Data center a Travagliato, Fratelli d’Italia: “Contrari a un progetto calato dall’alto. Il territorio è già sottoposto a forti pressioni ambientali”

Travagliato. Il Circolo di Fratelli d’Italia di Travagliato esprime la propria netta contrarietà all’ipotesi di realizzare un grande data center sul territorio comunale. La posizione del partito non nasce da una contrarietà pregiudiziale verso l’innovazione o verso le infrastrutture digitali, il cui valore strategico per lo sviluppo economico e tecnologico è pienamente riconosciuto. Le perplessità riguardano, piuttosto, il percorso con cui si è arrivati a prospettare una decisione di tale portata, la localizzazione individuata e le ricadute complessive sul territorio.

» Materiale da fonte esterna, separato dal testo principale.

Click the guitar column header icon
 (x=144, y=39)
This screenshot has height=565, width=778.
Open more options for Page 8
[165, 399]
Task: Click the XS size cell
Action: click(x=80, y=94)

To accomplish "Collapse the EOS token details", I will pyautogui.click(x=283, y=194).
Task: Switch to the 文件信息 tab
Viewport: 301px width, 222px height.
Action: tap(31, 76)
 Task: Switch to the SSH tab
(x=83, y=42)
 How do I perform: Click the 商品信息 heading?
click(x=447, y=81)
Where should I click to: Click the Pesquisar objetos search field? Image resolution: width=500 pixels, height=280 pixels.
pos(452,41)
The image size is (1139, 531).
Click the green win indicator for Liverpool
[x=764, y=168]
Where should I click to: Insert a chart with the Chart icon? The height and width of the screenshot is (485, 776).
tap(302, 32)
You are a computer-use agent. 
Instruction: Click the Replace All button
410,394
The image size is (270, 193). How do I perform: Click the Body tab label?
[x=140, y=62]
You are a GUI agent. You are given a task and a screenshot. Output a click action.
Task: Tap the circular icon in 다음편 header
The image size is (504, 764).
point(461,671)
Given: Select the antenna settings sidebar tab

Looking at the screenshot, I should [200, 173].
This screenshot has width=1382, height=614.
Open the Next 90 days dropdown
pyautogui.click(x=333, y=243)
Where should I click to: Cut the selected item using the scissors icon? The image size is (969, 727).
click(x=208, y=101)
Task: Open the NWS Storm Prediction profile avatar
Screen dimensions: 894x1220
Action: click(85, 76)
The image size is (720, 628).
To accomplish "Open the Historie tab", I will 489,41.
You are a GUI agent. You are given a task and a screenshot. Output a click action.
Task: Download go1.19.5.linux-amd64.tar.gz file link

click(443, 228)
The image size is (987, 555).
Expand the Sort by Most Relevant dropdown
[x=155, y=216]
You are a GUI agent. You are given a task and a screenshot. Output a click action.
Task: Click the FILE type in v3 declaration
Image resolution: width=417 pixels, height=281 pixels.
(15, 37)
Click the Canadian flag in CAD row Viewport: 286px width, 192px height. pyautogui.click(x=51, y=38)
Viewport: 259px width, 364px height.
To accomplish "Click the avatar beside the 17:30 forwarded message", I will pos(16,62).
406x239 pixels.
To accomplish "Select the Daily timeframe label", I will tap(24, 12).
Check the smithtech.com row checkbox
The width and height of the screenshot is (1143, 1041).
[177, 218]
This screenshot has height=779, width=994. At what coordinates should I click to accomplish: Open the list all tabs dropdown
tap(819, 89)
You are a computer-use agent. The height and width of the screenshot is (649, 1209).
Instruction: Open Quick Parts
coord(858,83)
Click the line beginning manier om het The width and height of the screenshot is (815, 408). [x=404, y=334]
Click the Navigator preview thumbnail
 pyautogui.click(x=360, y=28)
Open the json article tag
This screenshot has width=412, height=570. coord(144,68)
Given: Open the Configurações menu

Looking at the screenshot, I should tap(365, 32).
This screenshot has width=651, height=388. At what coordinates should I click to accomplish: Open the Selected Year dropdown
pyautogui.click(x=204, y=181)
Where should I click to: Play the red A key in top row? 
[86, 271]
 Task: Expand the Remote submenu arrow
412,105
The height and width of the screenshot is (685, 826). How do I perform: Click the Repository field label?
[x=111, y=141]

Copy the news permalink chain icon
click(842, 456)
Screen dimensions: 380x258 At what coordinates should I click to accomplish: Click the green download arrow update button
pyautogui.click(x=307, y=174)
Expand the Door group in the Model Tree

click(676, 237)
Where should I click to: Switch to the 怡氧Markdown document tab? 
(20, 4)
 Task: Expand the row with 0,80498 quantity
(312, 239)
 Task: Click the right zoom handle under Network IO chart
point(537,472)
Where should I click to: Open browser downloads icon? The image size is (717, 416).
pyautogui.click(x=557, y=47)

Una scelta, si legge in una nota stampa, destinata ad avere conseguenze rilevanti sul consumo di suolo, sull’ambiente, sulle risorse idriche ed energetiche e sul futuro sviluppo del Comune non può essere assunta senza la massima trasparenza e senza il pieno coinvolgimento della cittadinanza.

«È singolare che, nel corso della recente campagna elettorale, un progetto di questa rilevanza non sia mai stato presentato né discusso pubblicamente», dichiara Graziella Venturi, presidente del Circolo di Fratelli d’Italia di Travagliato, a nome del direttivo. «I cittadini hanno il diritto di essere informati e di conoscere preventivamente le scelte strategiche destinate a incidere sul futuro del territorio. Fratelli d’Italia, inoltre, non ha mai ricevuto alcuna informazione in merito».

Il Circolo richiama anche la necessità di considerare il contesto ambientale e urbanistico nel quale il progetto dovrebbe inserirsi. Travagliato è già un territorio fortemente sollecitato dalla presenza di discariche, infrastrutture pesanti e insediamenti che, nel tempo, hanno prodotto un significativo impatto sul paesaggio, sulla qualità ambientale e sull’utilizzo del suolo. «Non si può valutare ogni nuovo intervento come se si inserisse in un territorio privo di criticità pregresse», prosegue Venturi. «Travagliato ha già sostenuto un peso ambientale e infrastrutturale importante. Prima di sottrarre altro suolo e realizzare una struttura di grandi dimensioni, è necessario interrogarsi seriamente sulla sostenibilità complessiva dell’operazione e sulla sua compatibilità con il futuro della nostra comunità».

«Il tema non è essere favorevoli o contrari alla tecnologia. Il punto è capire dove, come e attraverso quale percorso democratico vengano realizzate infrastrutture di questa portata. Anche un’opera tecnologicamente avanzata, se collocata senza un’adeguata valutazione del contesto, rischia di trasformarsi in una struttura impattante e fuori scala e di compromettere ulteriormente un territorio già fragile». «Opere di questa importanza non possono essere imposte senza un reale dibattito pubblico e senza un mandato chiaro da parte dei cittadini. Il nostro territorio merita scelte condivise, ponderate e orientate alla tutela dell’interesse collettivo», aggiunge la presidente.

Il Circolo sottolinea inoltre come l’attuale maggioranza, espressione di circa il 30% dei voti, non possa pensare di assumere autonomamente decisioni così rilevanti e destinate a produrre effetti sull’intera comunità. «Continueremo a vigilare affinché ogni decisione venga assunta nel rispetto della trasparenza, della partecipazione democratica e della salvaguardia del nostro territorio. Coinvolgeremo anche i rappresentanti di Fratelli d’Italia a livello provinciale, chiedendo loro di esprimere una posizione contraria in occasione della Conferenza dei Servizi prevista per la fine del mese di agosto», conclude Venturi.